### Given instruction
Print every line of the material from the line that contains "How do I perform: Select the manta" down to the line that contains "(x=502, y=626)", inclusive, with no changes.

### Data in this exercise
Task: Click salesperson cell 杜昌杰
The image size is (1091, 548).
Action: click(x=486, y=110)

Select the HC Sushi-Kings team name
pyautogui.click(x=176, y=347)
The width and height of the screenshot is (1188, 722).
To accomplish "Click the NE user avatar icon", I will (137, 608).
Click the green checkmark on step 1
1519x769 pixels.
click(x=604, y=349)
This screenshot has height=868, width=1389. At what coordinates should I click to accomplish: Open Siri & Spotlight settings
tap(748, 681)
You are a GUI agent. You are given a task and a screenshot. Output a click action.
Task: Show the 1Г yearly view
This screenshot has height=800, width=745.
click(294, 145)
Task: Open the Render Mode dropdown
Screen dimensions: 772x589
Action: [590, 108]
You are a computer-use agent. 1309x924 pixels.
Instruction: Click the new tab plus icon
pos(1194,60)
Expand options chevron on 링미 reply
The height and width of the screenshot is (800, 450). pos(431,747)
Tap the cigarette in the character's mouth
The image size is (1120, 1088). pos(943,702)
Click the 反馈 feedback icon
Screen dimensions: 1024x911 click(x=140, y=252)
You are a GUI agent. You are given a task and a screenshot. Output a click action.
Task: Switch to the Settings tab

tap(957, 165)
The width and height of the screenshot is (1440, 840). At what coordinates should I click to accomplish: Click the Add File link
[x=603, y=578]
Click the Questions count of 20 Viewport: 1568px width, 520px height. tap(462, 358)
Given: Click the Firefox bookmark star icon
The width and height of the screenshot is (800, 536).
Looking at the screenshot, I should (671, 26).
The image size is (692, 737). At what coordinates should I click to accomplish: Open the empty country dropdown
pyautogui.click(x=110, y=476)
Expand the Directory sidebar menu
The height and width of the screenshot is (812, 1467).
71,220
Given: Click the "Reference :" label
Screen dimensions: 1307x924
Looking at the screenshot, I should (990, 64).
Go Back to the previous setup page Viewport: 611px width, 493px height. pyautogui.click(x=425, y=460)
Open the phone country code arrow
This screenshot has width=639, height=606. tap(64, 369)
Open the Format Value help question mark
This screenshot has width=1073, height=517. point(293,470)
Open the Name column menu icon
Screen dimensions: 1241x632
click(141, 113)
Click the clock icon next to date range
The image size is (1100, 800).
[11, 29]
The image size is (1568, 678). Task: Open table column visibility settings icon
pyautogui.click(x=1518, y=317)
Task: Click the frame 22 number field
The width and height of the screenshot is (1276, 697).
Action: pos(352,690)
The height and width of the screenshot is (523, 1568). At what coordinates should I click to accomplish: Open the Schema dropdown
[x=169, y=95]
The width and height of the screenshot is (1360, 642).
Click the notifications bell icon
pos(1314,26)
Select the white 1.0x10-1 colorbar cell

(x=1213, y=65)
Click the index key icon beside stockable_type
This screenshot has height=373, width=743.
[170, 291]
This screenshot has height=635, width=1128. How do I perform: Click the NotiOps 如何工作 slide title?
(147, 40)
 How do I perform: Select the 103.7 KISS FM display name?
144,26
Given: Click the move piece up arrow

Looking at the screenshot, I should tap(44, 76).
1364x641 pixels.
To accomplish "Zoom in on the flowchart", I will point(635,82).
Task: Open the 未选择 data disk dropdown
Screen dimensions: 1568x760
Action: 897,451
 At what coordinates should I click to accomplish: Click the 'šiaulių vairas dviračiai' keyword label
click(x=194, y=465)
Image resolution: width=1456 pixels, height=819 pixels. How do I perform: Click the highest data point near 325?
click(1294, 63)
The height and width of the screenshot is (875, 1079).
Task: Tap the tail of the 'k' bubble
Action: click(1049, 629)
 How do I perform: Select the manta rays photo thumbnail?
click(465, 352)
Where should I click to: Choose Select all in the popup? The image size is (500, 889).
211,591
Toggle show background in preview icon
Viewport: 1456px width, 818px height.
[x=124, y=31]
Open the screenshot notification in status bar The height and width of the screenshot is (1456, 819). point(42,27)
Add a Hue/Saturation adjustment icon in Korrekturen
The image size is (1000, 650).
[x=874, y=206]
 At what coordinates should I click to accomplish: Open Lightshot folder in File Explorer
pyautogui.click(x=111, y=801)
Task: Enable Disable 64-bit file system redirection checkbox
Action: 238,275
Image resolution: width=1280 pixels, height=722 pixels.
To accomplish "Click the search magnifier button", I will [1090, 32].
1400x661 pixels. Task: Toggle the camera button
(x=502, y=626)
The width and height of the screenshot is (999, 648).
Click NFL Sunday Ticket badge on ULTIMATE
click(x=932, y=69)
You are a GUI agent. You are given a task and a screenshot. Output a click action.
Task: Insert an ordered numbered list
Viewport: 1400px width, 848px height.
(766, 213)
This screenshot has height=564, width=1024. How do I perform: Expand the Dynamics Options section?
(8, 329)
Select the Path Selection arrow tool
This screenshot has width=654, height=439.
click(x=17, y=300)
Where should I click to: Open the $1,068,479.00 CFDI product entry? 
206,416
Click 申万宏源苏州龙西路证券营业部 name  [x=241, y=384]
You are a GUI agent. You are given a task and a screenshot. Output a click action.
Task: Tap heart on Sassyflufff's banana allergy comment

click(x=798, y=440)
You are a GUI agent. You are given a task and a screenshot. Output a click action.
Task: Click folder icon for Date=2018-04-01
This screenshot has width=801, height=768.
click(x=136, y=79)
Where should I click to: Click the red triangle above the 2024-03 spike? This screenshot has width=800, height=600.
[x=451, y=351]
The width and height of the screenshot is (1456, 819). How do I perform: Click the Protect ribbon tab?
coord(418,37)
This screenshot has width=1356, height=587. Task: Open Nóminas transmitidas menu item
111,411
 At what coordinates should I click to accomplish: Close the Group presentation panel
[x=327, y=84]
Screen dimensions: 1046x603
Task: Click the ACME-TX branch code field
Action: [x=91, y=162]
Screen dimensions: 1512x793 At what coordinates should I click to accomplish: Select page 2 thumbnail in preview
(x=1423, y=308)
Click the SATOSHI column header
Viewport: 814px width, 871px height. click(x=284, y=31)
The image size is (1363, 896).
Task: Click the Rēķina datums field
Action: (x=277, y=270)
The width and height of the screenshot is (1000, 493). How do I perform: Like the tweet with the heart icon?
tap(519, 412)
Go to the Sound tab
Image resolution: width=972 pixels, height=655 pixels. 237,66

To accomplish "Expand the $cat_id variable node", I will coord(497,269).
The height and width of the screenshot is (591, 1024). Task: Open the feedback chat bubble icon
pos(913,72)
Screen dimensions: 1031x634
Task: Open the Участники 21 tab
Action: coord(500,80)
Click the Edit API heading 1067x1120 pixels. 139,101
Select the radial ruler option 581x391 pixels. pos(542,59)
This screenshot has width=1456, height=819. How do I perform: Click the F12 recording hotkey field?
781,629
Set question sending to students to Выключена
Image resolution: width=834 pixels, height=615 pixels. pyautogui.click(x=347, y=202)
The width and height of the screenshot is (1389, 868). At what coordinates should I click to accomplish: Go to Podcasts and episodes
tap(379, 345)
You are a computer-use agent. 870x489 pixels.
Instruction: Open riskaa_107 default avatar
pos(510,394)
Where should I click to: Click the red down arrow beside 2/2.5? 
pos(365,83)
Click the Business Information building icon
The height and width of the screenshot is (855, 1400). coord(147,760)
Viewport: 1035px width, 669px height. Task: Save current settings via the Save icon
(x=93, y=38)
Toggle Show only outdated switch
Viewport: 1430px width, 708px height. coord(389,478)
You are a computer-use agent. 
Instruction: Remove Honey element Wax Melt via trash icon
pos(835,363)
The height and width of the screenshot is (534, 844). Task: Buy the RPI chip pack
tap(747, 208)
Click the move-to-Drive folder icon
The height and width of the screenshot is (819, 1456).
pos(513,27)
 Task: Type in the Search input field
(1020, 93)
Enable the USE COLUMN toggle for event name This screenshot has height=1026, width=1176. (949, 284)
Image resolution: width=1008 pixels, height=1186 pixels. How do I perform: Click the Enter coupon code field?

### Full answer
 How do I perform: Select the manta rays photo thumbnail?
click(465, 352)
Where should I click to: Choose Select all in the popup? The image size is (500, 889).
211,591
Toggle show background in preview icon
Viewport: 1456px width, 818px height.
[x=124, y=31]
Open the screenshot notification in status bar The height and width of the screenshot is (1456, 819). point(42,27)
Add a Hue/Saturation adjustment icon in Korrekturen
The image size is (1000, 650).
[x=874, y=206]
 At what coordinates should I click to accomplish: Open Lightshot folder in File Explorer
pyautogui.click(x=111, y=801)
Task: Enable Disable 64-bit file system redirection checkbox
Action: 238,275
Image resolution: width=1280 pixels, height=722 pixels.
To accomplish "Click the search magnifier button", I will [1090, 32].
1400x661 pixels. Task: Toggle the camera button
(x=502, y=626)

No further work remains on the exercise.